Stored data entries
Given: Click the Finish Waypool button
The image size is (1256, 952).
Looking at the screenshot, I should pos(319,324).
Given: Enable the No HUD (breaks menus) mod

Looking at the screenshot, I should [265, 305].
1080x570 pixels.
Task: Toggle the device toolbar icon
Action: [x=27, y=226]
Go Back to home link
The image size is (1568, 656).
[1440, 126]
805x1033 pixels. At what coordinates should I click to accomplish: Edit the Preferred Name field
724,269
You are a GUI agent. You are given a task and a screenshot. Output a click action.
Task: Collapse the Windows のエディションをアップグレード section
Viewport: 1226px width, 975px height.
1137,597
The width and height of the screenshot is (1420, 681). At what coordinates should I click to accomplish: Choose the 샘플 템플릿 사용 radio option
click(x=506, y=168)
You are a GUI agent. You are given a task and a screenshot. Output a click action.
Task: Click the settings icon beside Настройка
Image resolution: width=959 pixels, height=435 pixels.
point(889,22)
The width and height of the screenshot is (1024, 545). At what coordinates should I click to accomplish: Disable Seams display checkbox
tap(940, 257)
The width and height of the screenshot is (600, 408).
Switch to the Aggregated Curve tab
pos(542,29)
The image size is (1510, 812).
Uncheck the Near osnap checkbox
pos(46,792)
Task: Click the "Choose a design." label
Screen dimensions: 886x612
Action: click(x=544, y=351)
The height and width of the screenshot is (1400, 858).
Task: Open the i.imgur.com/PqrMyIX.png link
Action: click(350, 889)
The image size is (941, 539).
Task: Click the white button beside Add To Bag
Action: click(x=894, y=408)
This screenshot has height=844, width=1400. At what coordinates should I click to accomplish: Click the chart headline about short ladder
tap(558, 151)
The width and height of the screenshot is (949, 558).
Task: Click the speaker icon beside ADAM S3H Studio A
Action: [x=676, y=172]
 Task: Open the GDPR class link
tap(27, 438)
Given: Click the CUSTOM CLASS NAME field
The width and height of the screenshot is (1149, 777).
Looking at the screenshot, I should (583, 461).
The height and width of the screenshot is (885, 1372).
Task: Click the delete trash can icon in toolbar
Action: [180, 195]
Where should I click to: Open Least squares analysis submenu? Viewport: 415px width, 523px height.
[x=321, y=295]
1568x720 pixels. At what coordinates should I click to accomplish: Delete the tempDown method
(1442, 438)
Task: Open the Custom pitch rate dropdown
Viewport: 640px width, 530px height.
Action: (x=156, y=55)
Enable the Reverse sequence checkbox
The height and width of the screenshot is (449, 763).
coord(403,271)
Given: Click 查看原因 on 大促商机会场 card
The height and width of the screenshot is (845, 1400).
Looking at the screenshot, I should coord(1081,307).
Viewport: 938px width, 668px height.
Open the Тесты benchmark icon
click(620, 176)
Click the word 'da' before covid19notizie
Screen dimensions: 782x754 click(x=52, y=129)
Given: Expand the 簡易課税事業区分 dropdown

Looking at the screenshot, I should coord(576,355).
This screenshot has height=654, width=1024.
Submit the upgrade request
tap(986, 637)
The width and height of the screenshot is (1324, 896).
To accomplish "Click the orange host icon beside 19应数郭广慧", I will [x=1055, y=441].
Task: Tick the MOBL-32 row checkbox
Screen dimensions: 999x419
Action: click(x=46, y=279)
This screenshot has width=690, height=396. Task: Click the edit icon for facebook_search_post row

## TASK TO COMPLETE
Copy out every entry exactly.

## ANSWER TO THE EXERCISE
Given: Click the Finish Waypool button
The image size is (1256, 952).
Looking at the screenshot, I should pos(319,324).
Given: Enable the No HUD (breaks menus) mod

Looking at the screenshot, I should [265, 305].
1080x570 pixels.
Task: Toggle the device toolbar icon
Action: [x=27, y=226]
Go Back to home link
The image size is (1568, 656).
[1440, 126]
805x1033 pixels. At what coordinates should I click to accomplish: Edit the Preferred Name field
724,269
You are a GUI agent. You are given a task and a screenshot. Output a click action.
Task: Collapse the Windows のエディションをアップグレード section
Viewport: 1226px width, 975px height.
1137,597
The width and height of the screenshot is (1420, 681). At what coordinates should I click to accomplish: Choose the 샘플 템플릿 사용 radio option
click(x=506, y=168)
You are a GUI agent. You are given a task and a screenshot. Output a click action.
Task: Click the settings icon beside Настройка
Image resolution: width=959 pixels, height=435 pixels.
point(889,22)
The width and height of the screenshot is (1024, 545). At what coordinates should I click to accomplish: Disable Seams display checkbox
tap(940, 257)
The width and height of the screenshot is (600, 408).
Switch to the Aggregated Curve tab
pos(542,29)
The image size is (1510, 812).
Uncheck the Near osnap checkbox
pos(46,792)
Task: Click the "Choose a design." label
Screen dimensions: 886x612
Action: click(x=544, y=351)
The height and width of the screenshot is (1400, 858).
Task: Open the i.imgur.com/PqrMyIX.png link
Action: click(350, 889)
The image size is (941, 539).
Task: Click the white button beside Add To Bag
Action: click(x=894, y=408)
This screenshot has height=844, width=1400. At what coordinates should I click to accomplish: Click the chart headline about short ladder
tap(558, 151)
The width and height of the screenshot is (949, 558).
Task: Click the speaker icon beside ADAM S3H Studio A
Action: [x=676, y=172]
 Task: Open the GDPR class link
tap(27, 438)
Given: Click the CUSTOM CLASS NAME field
The width and height of the screenshot is (1149, 777).
Looking at the screenshot, I should (583, 461).
The height and width of the screenshot is (885, 1372).
Task: Click the delete trash can icon in toolbar
Action: [180, 195]
Where should I click to: Open Least squares analysis submenu? Viewport: 415px width, 523px height.
[x=321, y=295]
1568x720 pixels. At what coordinates should I click to accomplish: Delete the tempDown method
(1442, 438)
Task: Open the Custom pitch rate dropdown
Viewport: 640px width, 530px height.
Action: (x=156, y=55)
Enable the Reverse sequence checkbox
The height and width of the screenshot is (449, 763).
coord(403,271)
Given: Click 查看原因 on 大促商机会场 card
The height and width of the screenshot is (845, 1400).
Looking at the screenshot, I should coord(1081,307).
Viewport: 938px width, 668px height.
Open the Тесты benchmark icon
click(620, 176)
Click the word 'da' before covid19notizie
Screen dimensions: 782x754 click(x=52, y=129)
Given: Expand the 簡易課税事業区分 dropdown

Looking at the screenshot, I should coord(576,355).
This screenshot has height=654, width=1024.
Submit the upgrade request
tap(986, 637)
The width and height of the screenshot is (1324, 896).
To accomplish "Click the orange host icon beside 19应数郭广慧", I will [x=1055, y=441].
Task: Tick the MOBL-32 row checkbox
Screen dimensions: 999x419
Action: click(x=46, y=279)
This screenshot has width=690, height=396. Task: Click the edit icon for facebook_search_post row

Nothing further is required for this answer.